WHAT THE TASK REQUIRES: The data is to be reproduced in full and without error.

- - -

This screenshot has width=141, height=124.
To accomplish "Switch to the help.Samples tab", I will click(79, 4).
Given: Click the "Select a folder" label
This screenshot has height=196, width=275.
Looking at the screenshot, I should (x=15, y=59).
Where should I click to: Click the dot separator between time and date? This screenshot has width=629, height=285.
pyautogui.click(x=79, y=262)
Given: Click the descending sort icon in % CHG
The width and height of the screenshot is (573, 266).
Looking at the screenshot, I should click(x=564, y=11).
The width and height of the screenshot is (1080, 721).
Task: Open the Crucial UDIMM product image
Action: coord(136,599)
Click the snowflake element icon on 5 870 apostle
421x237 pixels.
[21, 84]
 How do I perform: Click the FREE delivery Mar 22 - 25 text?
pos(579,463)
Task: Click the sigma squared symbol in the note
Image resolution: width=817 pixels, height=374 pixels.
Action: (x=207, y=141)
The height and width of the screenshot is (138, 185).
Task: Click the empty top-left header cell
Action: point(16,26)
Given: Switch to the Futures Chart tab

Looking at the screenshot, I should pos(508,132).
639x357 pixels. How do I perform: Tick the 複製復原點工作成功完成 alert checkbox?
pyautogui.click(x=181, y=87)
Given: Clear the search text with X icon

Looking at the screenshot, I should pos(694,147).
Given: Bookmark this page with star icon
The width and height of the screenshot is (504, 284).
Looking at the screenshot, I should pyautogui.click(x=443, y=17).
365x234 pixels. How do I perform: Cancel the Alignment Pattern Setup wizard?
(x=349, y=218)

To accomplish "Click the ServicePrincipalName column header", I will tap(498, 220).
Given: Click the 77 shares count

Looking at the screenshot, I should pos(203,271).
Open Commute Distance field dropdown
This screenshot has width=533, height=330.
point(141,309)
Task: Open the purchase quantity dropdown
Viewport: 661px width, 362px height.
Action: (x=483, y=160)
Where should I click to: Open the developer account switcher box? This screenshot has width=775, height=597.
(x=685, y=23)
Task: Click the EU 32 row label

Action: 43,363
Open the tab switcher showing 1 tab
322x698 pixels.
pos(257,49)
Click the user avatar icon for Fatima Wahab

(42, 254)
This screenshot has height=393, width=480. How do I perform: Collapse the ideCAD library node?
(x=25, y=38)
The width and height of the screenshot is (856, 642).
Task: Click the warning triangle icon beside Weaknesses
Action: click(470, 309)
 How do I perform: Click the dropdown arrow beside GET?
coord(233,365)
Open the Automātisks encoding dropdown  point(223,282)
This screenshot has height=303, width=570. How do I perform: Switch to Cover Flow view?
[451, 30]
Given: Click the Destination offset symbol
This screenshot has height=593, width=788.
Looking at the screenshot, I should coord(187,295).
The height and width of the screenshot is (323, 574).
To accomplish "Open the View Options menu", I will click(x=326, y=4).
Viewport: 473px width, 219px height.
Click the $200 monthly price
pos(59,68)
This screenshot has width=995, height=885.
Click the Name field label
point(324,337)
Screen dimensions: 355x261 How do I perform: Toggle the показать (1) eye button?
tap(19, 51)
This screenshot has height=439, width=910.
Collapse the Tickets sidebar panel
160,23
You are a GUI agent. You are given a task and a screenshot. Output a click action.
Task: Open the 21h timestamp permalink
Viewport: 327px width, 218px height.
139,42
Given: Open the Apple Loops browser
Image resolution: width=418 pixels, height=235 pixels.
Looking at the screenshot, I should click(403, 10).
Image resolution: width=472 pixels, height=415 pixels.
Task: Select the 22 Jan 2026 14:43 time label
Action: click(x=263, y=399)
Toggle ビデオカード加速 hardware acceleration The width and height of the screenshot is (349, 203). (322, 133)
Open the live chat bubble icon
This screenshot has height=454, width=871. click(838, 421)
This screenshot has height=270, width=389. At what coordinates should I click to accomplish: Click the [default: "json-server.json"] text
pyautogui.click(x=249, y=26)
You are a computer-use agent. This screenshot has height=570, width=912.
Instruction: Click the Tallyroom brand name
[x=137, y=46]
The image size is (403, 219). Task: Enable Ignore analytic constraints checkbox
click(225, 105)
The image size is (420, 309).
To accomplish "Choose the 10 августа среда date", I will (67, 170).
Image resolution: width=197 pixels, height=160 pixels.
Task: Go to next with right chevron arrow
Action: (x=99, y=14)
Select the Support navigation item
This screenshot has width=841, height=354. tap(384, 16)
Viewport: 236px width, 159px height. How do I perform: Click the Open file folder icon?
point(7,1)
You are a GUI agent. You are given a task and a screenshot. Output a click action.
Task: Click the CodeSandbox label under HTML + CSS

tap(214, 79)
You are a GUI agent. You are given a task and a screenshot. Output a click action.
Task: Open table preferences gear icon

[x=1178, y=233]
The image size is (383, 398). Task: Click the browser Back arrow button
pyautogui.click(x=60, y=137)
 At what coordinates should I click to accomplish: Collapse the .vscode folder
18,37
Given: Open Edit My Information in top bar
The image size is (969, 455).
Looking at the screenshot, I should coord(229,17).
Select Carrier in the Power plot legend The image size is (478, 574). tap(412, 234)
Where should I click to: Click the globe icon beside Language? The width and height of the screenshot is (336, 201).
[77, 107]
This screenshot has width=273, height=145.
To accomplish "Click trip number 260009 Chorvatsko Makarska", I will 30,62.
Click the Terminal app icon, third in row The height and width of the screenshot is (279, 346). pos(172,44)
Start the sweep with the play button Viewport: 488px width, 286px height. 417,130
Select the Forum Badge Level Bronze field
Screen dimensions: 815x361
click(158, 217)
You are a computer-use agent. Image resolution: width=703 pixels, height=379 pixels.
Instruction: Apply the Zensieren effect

- - -

WRITTEN RESPONSE:
This screenshot has width=141, height=124.
To accomplish "Switch to the help.Samples tab", I will click(79, 4).
Given: Click the "Select a folder" label
This screenshot has height=196, width=275.
Looking at the screenshot, I should (x=15, y=59).
Where should I click to: Click the dot separator between time and date? This screenshot has width=629, height=285.
pyautogui.click(x=79, y=262)
Given: Click the descending sort icon in % CHG
The width and height of the screenshot is (573, 266).
Looking at the screenshot, I should click(x=564, y=11).
The width and height of the screenshot is (1080, 721).
Task: Open the Crucial UDIMM product image
Action: coord(136,599)
Click the snowflake element icon on 5 870 apostle
421x237 pixels.
[21, 84]
 How do I perform: Click the FREE delivery Mar 22 - 25 text?
pos(579,463)
Task: Click the sigma squared symbol in the note
Image resolution: width=817 pixels, height=374 pixels.
Action: (x=207, y=141)
The height and width of the screenshot is (138, 185).
Task: Click the empty top-left header cell
Action: point(16,26)
Given: Switch to the Futures Chart tab

Looking at the screenshot, I should pos(508,132).
639x357 pixels. How do I perform: Tick the 複製復原點工作成功完成 alert checkbox?
pyautogui.click(x=181, y=87)
Given: Clear the search text with X icon

Looking at the screenshot, I should pos(694,147).
Given: Bookmark this page with star icon
The width and height of the screenshot is (504, 284).
Looking at the screenshot, I should pyautogui.click(x=443, y=17).
365x234 pixels. How do I perform: Cancel the Alignment Pattern Setup wizard?
(x=349, y=218)

To accomplish "Click the ServicePrincipalName column header", I will tap(498, 220).
Given: Click the 77 shares count

Looking at the screenshot, I should pos(203,271).
Open Commute Distance field dropdown
This screenshot has width=533, height=330.
point(141,309)
Task: Open the purchase quantity dropdown
Viewport: 661px width, 362px height.
Action: (x=483, y=160)
Where should I click to: Open the developer account switcher box? This screenshot has width=775, height=597.
(x=685, y=23)
Task: Click the EU 32 row label

Action: 43,363
Open the tab switcher showing 1 tab
322x698 pixels.
pos(257,49)
Click the user avatar icon for Fatima Wahab

(42, 254)
This screenshot has height=393, width=480. How do I perform: Collapse the ideCAD library node?
(x=25, y=38)
The width and height of the screenshot is (856, 642).
Task: Click the warning triangle icon beside Weaknesses
Action: click(470, 309)
 How do I perform: Click the dropdown arrow beside GET?
coord(233,365)
Open the Automātisks encoding dropdown  point(223,282)
This screenshot has height=303, width=570. How do I perform: Switch to Cover Flow view?
[451, 30]
Given: Click the Destination offset symbol
This screenshot has height=593, width=788.
Looking at the screenshot, I should coord(187,295).
The height and width of the screenshot is (323, 574).
To accomplish "Open the View Options menu", I will click(x=326, y=4).
Viewport: 473px width, 219px height.
Click the $200 monthly price
pos(59,68)
This screenshot has width=995, height=885.
Click the Name field label
point(324,337)
Screen dimensions: 355x261 How do I perform: Toggle the показать (1) eye button?
tap(19, 51)
This screenshot has height=439, width=910.
Collapse the Tickets sidebar panel
160,23
You are a GUI agent. You are given a task and a screenshot. Output a click action.
Task: Open the 21h timestamp permalink
Viewport: 327px width, 218px height.
139,42
Given: Open the Apple Loops browser
Image resolution: width=418 pixels, height=235 pixels.
Looking at the screenshot, I should click(403, 10).
Image resolution: width=472 pixels, height=415 pixels.
Task: Select the 22 Jan 2026 14:43 time label
Action: click(x=263, y=399)
Toggle ビデオカード加速 hardware acceleration The width and height of the screenshot is (349, 203). (322, 133)
Open the live chat bubble icon
This screenshot has height=454, width=871. click(838, 421)
This screenshot has height=270, width=389. At what coordinates should I click to accomplish: Click the [default: "json-server.json"] text
pyautogui.click(x=249, y=26)
You are a computer-use agent. This screenshot has height=570, width=912.
Instruction: Click the Tallyroom brand name
[x=137, y=46]
The image size is (403, 219). Task: Enable Ignore analytic constraints checkbox
click(225, 105)
The image size is (420, 309).
To accomplish "Choose the 10 августа среда date", I will (67, 170).
Image resolution: width=197 pixels, height=160 pixels.
Task: Go to next with right chevron arrow
Action: (x=99, y=14)
Select the Support navigation item
This screenshot has width=841, height=354. tap(384, 16)
Viewport: 236px width, 159px height. How do I perform: Click the Open file folder icon?
point(7,1)
You are a GUI agent. You are given a task and a screenshot. Output a click action.
Task: Click the CodeSandbox label under HTML + CSS

tap(214, 79)
You are a GUI agent. You are given a task and a screenshot. Output a click action.
Task: Open table preferences gear icon

[x=1178, y=233]
The image size is (383, 398). Task: Click the browser Back arrow button
pyautogui.click(x=60, y=137)
 At what coordinates should I click to accomplish: Collapse the .vscode folder
18,37
Given: Open Edit My Information in top bar
The image size is (969, 455).
Looking at the screenshot, I should coord(229,17).
Select Carrier in the Power plot legend The image size is (478, 574). tap(412, 234)
Where should I click to: Click the globe icon beside Language? The width and height of the screenshot is (336, 201).
[77, 107]
This screenshot has width=273, height=145.
To accomplish "Click trip number 260009 Chorvatsko Makarska", I will 30,62.
Click the Terminal app icon, third in row The height and width of the screenshot is (279, 346). pos(172,44)
Start the sweep with the play button Viewport: 488px width, 286px height. 417,130
Select the Forum Badge Level Bronze field
Screen dimensions: 815x361
click(158, 217)
You are a computer-use agent. Image resolution: width=703 pixels, height=379 pixels.
Instruction: Apply the Zensieren effect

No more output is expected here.